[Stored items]
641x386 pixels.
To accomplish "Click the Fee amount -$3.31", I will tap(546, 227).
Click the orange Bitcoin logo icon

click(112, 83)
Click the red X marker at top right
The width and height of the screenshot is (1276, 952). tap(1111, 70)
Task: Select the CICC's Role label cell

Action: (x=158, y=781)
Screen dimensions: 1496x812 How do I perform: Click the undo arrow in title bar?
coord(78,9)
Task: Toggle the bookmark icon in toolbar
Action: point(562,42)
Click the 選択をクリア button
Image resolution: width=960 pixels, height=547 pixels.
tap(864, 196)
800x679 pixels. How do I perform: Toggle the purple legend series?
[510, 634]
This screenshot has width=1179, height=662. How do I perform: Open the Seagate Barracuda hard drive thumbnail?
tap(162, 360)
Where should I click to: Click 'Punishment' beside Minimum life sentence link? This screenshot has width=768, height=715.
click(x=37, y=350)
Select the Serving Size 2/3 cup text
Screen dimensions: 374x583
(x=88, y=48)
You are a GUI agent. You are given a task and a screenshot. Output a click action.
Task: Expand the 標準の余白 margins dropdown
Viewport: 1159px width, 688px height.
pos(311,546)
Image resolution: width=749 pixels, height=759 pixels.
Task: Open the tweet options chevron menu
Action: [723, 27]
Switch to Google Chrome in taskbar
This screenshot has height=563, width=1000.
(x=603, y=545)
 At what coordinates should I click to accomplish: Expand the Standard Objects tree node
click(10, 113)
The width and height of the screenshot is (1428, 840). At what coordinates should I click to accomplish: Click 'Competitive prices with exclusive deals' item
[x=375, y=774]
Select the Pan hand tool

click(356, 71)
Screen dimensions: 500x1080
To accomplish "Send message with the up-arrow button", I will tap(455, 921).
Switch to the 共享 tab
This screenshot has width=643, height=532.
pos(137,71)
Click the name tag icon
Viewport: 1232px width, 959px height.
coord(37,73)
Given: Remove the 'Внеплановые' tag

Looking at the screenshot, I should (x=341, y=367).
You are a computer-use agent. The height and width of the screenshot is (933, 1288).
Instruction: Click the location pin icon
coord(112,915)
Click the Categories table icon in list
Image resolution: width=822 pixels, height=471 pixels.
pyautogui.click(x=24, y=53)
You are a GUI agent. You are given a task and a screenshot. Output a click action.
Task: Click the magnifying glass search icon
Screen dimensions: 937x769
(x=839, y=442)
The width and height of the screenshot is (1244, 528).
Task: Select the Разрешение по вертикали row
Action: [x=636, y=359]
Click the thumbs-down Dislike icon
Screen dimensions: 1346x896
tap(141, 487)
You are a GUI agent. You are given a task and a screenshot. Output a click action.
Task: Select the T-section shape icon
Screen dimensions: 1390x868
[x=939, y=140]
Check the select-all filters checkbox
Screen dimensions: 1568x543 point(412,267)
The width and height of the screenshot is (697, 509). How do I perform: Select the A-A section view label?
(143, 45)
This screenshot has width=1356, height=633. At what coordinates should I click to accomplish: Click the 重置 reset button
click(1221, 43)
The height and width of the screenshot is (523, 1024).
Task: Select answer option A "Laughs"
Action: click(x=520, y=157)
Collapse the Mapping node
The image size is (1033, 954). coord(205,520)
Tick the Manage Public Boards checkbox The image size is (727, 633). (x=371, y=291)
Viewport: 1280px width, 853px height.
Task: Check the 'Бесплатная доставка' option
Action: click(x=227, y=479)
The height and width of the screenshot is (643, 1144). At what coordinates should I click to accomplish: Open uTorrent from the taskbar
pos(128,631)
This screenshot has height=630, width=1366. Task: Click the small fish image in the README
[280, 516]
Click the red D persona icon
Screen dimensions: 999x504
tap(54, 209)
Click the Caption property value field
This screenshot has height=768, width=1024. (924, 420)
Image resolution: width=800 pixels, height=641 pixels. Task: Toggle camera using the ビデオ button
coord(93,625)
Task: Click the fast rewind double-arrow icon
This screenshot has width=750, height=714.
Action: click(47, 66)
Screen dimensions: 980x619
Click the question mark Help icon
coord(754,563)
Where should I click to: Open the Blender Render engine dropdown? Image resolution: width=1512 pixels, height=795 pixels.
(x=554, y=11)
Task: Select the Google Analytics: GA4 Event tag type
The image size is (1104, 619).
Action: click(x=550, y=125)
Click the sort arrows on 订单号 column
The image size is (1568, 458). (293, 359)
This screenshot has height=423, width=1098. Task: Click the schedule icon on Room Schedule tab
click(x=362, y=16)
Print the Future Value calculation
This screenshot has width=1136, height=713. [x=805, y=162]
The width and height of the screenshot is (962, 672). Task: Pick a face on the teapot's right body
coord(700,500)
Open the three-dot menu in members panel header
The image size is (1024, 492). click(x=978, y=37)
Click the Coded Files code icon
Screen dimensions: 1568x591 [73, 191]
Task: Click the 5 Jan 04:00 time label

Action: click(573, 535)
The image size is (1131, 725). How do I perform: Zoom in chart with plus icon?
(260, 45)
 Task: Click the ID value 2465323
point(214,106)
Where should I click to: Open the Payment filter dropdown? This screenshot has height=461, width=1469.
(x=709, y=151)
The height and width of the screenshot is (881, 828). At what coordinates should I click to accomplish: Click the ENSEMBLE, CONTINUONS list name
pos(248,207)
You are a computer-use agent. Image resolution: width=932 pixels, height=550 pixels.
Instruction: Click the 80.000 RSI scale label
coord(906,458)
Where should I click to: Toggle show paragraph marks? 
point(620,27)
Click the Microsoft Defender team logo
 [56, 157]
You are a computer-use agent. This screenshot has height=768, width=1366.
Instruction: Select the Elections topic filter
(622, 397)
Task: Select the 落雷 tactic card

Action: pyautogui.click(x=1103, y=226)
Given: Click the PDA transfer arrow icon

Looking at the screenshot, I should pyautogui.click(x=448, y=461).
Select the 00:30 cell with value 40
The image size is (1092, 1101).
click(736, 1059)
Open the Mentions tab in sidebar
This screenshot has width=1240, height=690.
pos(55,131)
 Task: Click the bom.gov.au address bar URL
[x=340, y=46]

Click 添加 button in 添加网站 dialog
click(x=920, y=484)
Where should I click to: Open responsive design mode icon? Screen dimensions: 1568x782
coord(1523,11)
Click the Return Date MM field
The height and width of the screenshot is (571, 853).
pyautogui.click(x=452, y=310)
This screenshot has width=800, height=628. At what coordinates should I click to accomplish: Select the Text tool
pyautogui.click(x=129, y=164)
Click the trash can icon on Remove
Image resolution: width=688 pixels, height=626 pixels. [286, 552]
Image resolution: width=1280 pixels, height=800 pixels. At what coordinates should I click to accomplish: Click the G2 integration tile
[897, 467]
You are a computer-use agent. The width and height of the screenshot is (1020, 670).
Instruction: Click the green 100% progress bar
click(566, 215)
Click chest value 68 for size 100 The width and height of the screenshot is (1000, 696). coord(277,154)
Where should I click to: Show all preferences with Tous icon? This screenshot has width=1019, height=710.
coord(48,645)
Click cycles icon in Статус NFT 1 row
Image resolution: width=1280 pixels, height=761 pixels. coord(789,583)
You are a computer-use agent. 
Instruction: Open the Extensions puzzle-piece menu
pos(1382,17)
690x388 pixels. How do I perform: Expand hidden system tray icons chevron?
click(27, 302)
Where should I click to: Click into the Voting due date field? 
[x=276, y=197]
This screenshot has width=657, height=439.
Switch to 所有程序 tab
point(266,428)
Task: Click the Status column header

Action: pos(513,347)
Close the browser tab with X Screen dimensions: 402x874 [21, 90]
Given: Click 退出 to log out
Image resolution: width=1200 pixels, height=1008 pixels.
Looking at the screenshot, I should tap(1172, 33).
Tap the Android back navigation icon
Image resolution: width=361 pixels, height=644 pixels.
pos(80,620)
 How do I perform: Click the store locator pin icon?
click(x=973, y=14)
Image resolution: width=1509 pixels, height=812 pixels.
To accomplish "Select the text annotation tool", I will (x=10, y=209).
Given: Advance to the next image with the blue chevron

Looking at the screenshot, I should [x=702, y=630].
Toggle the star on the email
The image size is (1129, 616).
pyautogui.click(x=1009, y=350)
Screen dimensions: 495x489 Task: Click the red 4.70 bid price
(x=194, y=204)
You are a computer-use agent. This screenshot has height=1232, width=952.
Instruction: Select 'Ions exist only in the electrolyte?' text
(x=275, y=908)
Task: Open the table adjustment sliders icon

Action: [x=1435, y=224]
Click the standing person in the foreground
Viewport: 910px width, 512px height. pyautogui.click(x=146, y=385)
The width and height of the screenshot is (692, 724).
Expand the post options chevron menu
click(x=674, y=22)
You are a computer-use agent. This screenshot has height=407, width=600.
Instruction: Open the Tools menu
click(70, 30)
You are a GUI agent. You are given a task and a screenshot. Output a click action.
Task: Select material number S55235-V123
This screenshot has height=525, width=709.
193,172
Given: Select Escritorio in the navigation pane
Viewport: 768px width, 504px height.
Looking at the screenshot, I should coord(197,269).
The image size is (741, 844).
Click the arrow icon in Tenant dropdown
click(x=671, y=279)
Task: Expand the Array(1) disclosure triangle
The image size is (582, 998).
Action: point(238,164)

■ Problem to work on
Figure out how many lines above hold "navigation", then give that number alone.

■ Exercise output
2